After cutting myself free from the anchor of Christian fundamentalism that I had grown up with, I drifted for a while, and toyed with the idea that I didn't actually need a moral compass. Soon enough, and possibly as a consequence of that thought, a pair of low-level criminals who actually lived the reality of that idea would become part of my social circle. While I initially accepted them as new friends, it didn't take too long for me to decide that I didn't need or want to continue having any contact with either of them. At that junction, I discovered Ayn Rand's work, and reading her writings reminded me of the value of honesty and self-respect, as well as the connection between those two concepts.
Ms. Rand makes the point in her philosophy that a criminal lacks self-respect, and hungers for it, because his own mind tracks his actions and convicts him of his own wrong-doing, no matter how much he may try to cover that self-knowledge with rationalization and/or mind-altering substances. The thief knows somewhere inside his head that he is a worthless thief, and so he can never fully respect himself. I recognized this reality in the two criminals that had become acquaintances, and understanding this helped me to determine that I didn't really want these two jerks as friends. It also led me to ask myself about the worth of my own integrity, and to answer myself that I certainly valued it more than an extra handful of coins that a cashier might have given me by mistake. From then on, if the person at the register added in an extra nickel, I would give it back, and feel very good about doing so.
Cheaters never prosper, or so goes a saying that many children learn early in life. Expand that thought just a bit by considering long-term implications, and you have Ms. Rand's essential concept of enlightened self-interest. In this regard, it's truly not in a student's enlightened self-interest to cheat on an exam rather than to acquire the knowledge to answer test questions correctly.
However, in real life, cheaters not only prosper, but often outshine their more-principled colleagues. The cheater may score the undeserved high grade-point average, the unearned college diploma, and the unmerited highly-compensated cushy corner office. Then, those who suffer the fallout of the cheater's lack of requisite knowledge may very well be good, honest, well-meaning types who have the misfortune of finding themselves in the wrong place at the wrong time. Who knows the degree to which professional incompetence played a role in, say, the recent oil spill near Santa Barbara? In the aftermath of such a catastrophe, incompetent management and the usual focus on maximum profitability seem neither enlightened nor self-interested, particularly when those factors often create the trigger for catastrophe. Yet, the cheaters of the petrochemical industry seem to prosper handsomely while the environment and those of us who have to live with the real-world repercussions of their short-sighted, unenlightened self-interest pick up the tab.

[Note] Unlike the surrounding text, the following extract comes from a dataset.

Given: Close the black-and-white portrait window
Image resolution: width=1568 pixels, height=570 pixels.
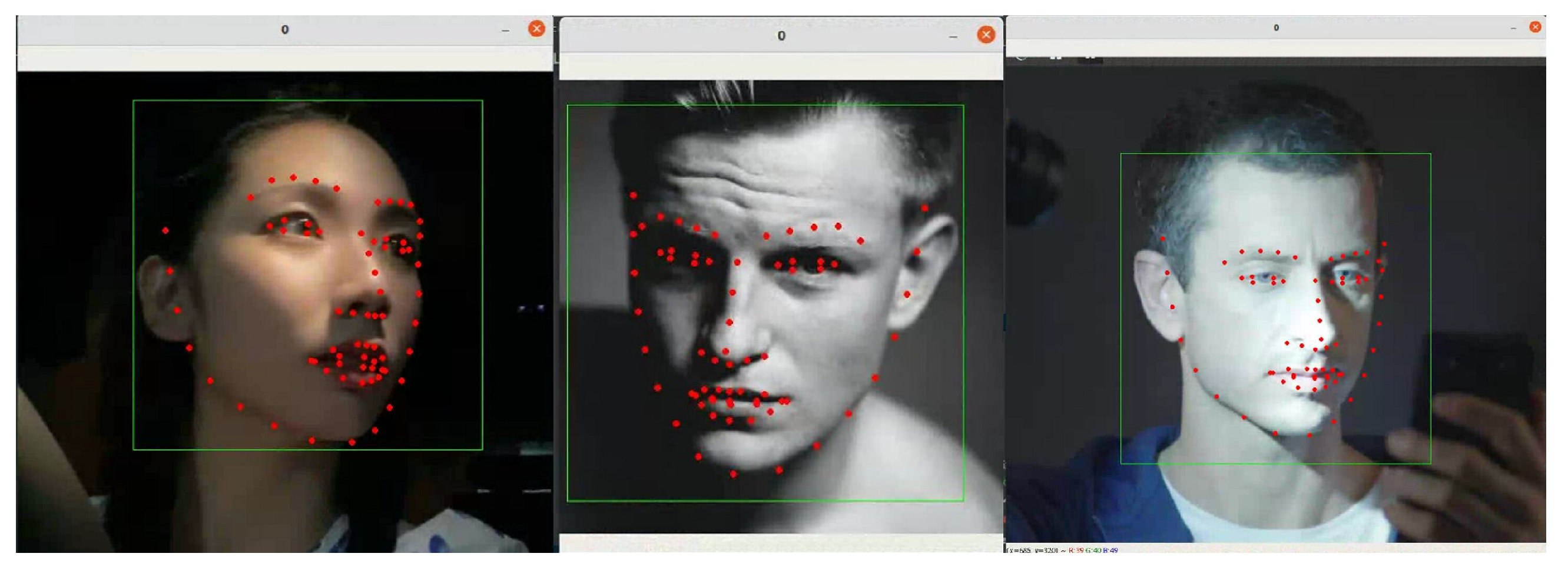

When I read about Ms. Rand's concept of enlightened self-interest, I pictured something quite far-reaching, so it surprised me when I read AR quotes that seemed to contradict the central principle of that written philosophy. In the real world, though, the kind of people attracted to such a catch phrase largely tend to relish the sound of the self-interest part but have little or no interest in the enlightened segment, and within that circle I would include the one who evidently originated the phrase. While I have actually heard the story of one Wall Street banker who walked away from a lucrative career out of concern for the long-term implications of the financial shenanigans that had become routine in his workplace, most of the members of the Wall Street gang focus their tunnel vision on quarterly profit margins, with no second thought for how their selfish greed may reap havoc and destruction on the financial system that serves them so well. They know plenty about self-interest but nothing about enlightenment. In most cases, the selfish ones, be they bankers, oil barons or some other species of greed-head, simply boil it down to "If it's self-interest, it's enlightened" with no further thoughts, and evidently, that's about as deep as the original objectivist got into it herself when she first put it down on paper. Not long after I tired of her simplistic philosophy, I came around to thinking that the more enlightened you are, the more you recognize that your self-interest aligns with the best interests of your entire community, or, as Jim Hightower and a few others have mentioned, "We all do better when we all do better.